The nurse provides home care instructions to a client diagnosed with cancer who has an implanted vascular access port. Which statement by the client indicates the need for further teaching?
- A. I should keep the site clean and dry.
- B. If the site becomes red, I will notify my doctor.
- C. I should pump the port daily to maintain patency.
- D. The port will need to be flushed with saline to maintain patency.
Correct Answer: C
Rationale: Implanted vascular access ports do not require daily pumping to maintain patency; this is incorrect. Keeping the site clean and dry, notifying the doctor about redness, and flushing with saline (or heparin, per agency protocol) are correct care measures.

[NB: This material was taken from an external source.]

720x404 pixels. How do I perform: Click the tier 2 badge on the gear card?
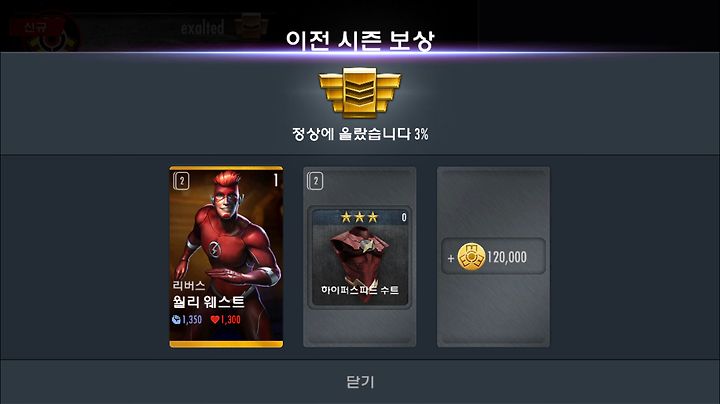[315, 181]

A 58-year-old client is being tested for rheumatoid arthritis. Her physician orders an erythrocyte sedimentation rate (ESR). Which of the following results is most likely to be associated with arthritis?
- A. 5 mm/hr
- B. 12 mm/hr
- C. 28 mm/hr
- D. 40 mm/hr
Correct Answer: D
Rationale: The erythrocyte sedimentation rate (ESR) measures levels of inflammation in the body. Elevated ESR levels are commonly seen in autoimmune conditions like rheumatoid arthritis due to the presence of inflammation. In women over 50 years old, a normal ESR is typically below 30 mm/hr. Therefore, a result of 40 mm/hr is more indicative of arthritis in a 58-year-old individual. Choices A, B, and C are below the normal ESR range for a woman of this age and would not be as strongly associated with arthritis.
The nurse is providing home care instructions to a client recovering from an acute inferior myocardial infarction (MI) with recurrent angina. What instruction should the nurse provide to this client?

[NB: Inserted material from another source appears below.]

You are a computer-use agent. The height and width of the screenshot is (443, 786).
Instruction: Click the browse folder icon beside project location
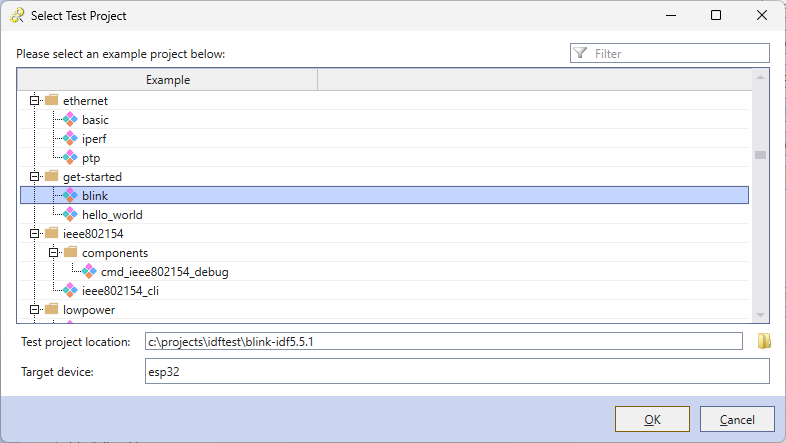[x=764, y=341]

- A. Avoid sexual intercourse for at least 4 months.
- B. Replace sublingual nitroglycerin tablets yearly.
- C. Participate in an exercise program that includes overhead lifting and reaching.
- D. Recognize the adverse effects of acetylsalicylic acid (aspirin), which include tinnitus and hearing loss.
Correct Answer: D
Rationale: After an acute MI, many clients are instructed to take an aspirin daily. Adverse effects include tinnitus, hearing loss, epigastric distress, gastrointestinal bleeding, and nausea. Sexual intercourse usually can be resumed in 4 to 8 weeks after an acute MI if the primary health care provider agrees and if the client has been able to achieve traditional parameters such as climbing two flights of steps without chest pain or dyspnea. Clients should be advised to purchase a new supply of nitroglycerin tablets every 6 months. Expiration dates on the medication bottle should also be checked. Activities that include lifting and reaching over the head should be avoided because they reduce cardiac output.
The nurse is instructing a pregnant client regarding measures to prevent a recurrent episode of preterm labor. Which statement by the client indicates the need for further teaching?
- A. I will report any feeling of pelvic pressure.
- B. I will not engage in sexual intercourse at this time.
- C. I will adhere to the limitations in activity and stay off my feet.
- D. I will limit my fluid intake to three 8-ounce glasses of fluid per day.
Correct Answer: D
Rationale: Risks for preterm labor include dehydration. A client should not restrict fluids (except for those containing alcohol and caffeine). A sign of preterm labor may be pelvic pressure without the perception of a contraction. Mechanical stimulation of the cervix during intercourse can stimulate contractions. A decrease in activity and bed rest are often prescribed in an attempt to decrease pressure on the cervix and to increase uterine blood flow.